Un libro titulado El tiempo perdido y que quiere tratar, según se acaba de decir, de una cierta necesidad de retorno, parece que tendría como tema principal «el pasado». Parece que es al pasado a donde se quiere volver. Parece que explicamos suficientemente las tendencias actuales diciendo que se quiere «volver al pasado». Sin embargo, como comprenderemos mejor en el desarrollo del argumento, asumir este punto de partida es asumir ya demasiado. Asumiríamos demasiado si asumimos el marco recibido del problema: esto es, que existe algo así como un pasado que es lo que fue «realmente», que ahora estamos en un presente diferente, y que mañana, si Dios quiere, estaremos en un futuro. En este marco, que por otra parte es con el que tácitamente operamos de manera cotidiana, espontánea e irreflexiva, el tiempo sería una sucesión lineal de instantes homogéneos que se suceden unos a otros: pasado es lo que ya no está, presente es lo que ahora está, futuro es lo que estará. Presencia que ya no es, presencia, presencia que todavía no es. Esta concepción corriente del tiempo, que casa bien con la temporalidad abstracta, cuantificable y uniforme del moderno capitalismo, será la primera representación de la que tenemos que desprendernos.

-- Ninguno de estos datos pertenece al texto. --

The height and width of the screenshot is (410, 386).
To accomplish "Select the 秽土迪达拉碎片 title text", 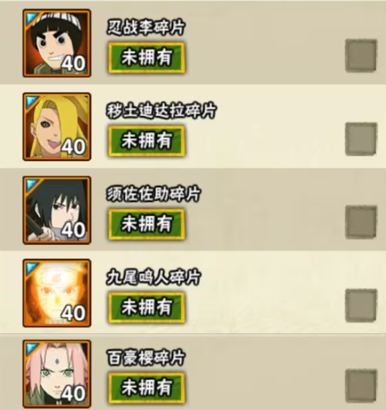I will [x=161, y=111].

Para hablar de «tiempo perdido» tendremos que estar dispuestos a modificar esa concepción nuestra habitual de lo que es el tiempo. No hablaremos, pues, de «pasado», como si ello fuera una noción evidente; no hablaremos de «tiempo» en general, como si ello fuera una noción evidente. Por ello, en este libro, como sí es el caso de otros de temática similar, no se encontrarán capítulos dedicados solo al «pasado», solo al «presente» y solo al «futuro», sino que esas dimensiones se entrelazarán siempre en los fenómenos analizados, se afectarán mutuamente y contribuirán a desquiciar la idea misma que teníamos del tiempo. No podemos comenzar siquiera a pensar si asumimos los estratos solidificados que han recubierto la vida propia de las palabras. En su lugar, el libro se articula en torno a otro concepto que, finalmente, nos permitirá redefinir el entero problema del tiempo: el «tiempo perdido». Más que de pensar el pasado directamente, se trata de pensar el concepto de «lo perdido». Pensaremos el pasado desde lo perdido, y no viceversa. No es que hayamos perdido un pasado que una vez tuvimos y que por ello nos sintamos vacíos, sino que, como se argumentará, es más bien al contrario: nuestra existencia como seres humanos consiste constitutivamente en estar siempre perdidos, estar siempre en camino, siempre en una cierta falta, un cierto vacío; y por ello tenemos la tendencia permanente a mirar atrás y adelante en busca de certezas, que sin embargo nunca podrán devolvernos del todo a un ansiado estado de plenitud originaria, porque nunca lo tuvimos.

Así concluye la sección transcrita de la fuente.